Work required: Nothing but an exact copy of the data should be given.

(Data records)

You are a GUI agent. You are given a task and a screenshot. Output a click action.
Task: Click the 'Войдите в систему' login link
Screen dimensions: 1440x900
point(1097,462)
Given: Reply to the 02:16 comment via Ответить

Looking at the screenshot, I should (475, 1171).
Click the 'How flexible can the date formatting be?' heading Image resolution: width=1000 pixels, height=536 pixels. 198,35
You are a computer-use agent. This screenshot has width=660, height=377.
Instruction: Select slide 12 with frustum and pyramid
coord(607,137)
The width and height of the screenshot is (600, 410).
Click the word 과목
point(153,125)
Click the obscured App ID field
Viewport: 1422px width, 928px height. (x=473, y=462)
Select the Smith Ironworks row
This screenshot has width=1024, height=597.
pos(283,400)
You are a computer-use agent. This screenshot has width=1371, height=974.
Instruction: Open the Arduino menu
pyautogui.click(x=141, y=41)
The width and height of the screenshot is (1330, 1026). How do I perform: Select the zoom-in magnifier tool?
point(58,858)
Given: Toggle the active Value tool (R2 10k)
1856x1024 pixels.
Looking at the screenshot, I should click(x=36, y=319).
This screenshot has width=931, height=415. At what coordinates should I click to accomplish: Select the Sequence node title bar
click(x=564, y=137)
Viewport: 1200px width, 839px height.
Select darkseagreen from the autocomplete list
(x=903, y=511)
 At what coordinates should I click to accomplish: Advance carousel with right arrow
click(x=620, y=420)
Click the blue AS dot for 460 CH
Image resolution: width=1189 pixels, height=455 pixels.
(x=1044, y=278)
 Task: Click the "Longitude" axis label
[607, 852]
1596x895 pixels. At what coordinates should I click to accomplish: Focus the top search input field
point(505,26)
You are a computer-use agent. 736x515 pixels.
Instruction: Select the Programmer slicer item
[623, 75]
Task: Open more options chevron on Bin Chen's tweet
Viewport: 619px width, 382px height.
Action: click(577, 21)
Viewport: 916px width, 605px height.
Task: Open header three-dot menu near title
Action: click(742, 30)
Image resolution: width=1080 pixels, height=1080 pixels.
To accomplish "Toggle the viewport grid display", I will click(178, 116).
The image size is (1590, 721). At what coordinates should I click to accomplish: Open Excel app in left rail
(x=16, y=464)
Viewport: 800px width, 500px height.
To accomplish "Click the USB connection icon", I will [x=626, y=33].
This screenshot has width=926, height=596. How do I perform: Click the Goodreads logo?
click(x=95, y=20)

(End Data records)

Result of the task:
You are a GUI agent. You are given a task and a screenshot. Output a click action.
Task: Click the 'Войдите в систему' login link
Screen dimensions: 1440x900
point(1097,462)
Given: Reply to the 02:16 comment via Ответить

Looking at the screenshot, I should (475, 1171).
Click the 'How flexible can the date formatting be?' heading Image resolution: width=1000 pixels, height=536 pixels. 198,35
You are a computer-use agent. This screenshot has width=660, height=377.
Instruction: Select slide 12 with frustum and pyramid
coord(607,137)
The width and height of the screenshot is (600, 410).
Click the word 과목
point(153,125)
Click the obscured App ID field
Viewport: 1422px width, 928px height. (x=473, y=462)
Select the Smith Ironworks row
This screenshot has width=1024, height=597.
pos(283,400)
You are a computer-use agent. This screenshot has width=1371, height=974.
Instruction: Open the Arduino menu
pyautogui.click(x=141, y=41)
The width and height of the screenshot is (1330, 1026). How do I perform: Select the zoom-in magnifier tool?
point(58,858)
Given: Toggle the active Value tool (R2 10k)
1856x1024 pixels.
Looking at the screenshot, I should click(x=36, y=319).
This screenshot has width=931, height=415. At what coordinates should I click to accomplish: Select the Sequence node title bar
click(x=564, y=137)
Viewport: 1200px width, 839px height.
Select darkseagreen from the autocomplete list
(x=903, y=511)
 At what coordinates should I click to accomplish: Advance carousel with right arrow
click(x=620, y=420)
Click the blue AS dot for 460 CH
Image resolution: width=1189 pixels, height=455 pixels.
(x=1044, y=278)
 Task: Click the "Longitude" axis label
[607, 852]
1596x895 pixels. At what coordinates should I click to accomplish: Focus the top search input field
point(505,26)
You are a computer-use agent. 736x515 pixels.
Instruction: Select the Programmer slicer item
[623, 75]
Task: Open more options chevron on Bin Chen's tweet
Viewport: 619px width, 382px height.
Action: click(577, 21)
Viewport: 916px width, 605px height.
Task: Open header three-dot menu near title
Action: click(742, 30)
Image resolution: width=1080 pixels, height=1080 pixels.
To accomplish "Toggle the viewport grid display", I will click(178, 116).
The image size is (1590, 721). At what coordinates should I click to accomplish: Open Excel app in left rail
(x=16, y=464)
Viewport: 800px width, 500px height.
To accomplish "Click the USB connection icon", I will [x=626, y=33].
This screenshot has width=926, height=596. How do I perform: Click the Goodreads logo?
click(x=95, y=20)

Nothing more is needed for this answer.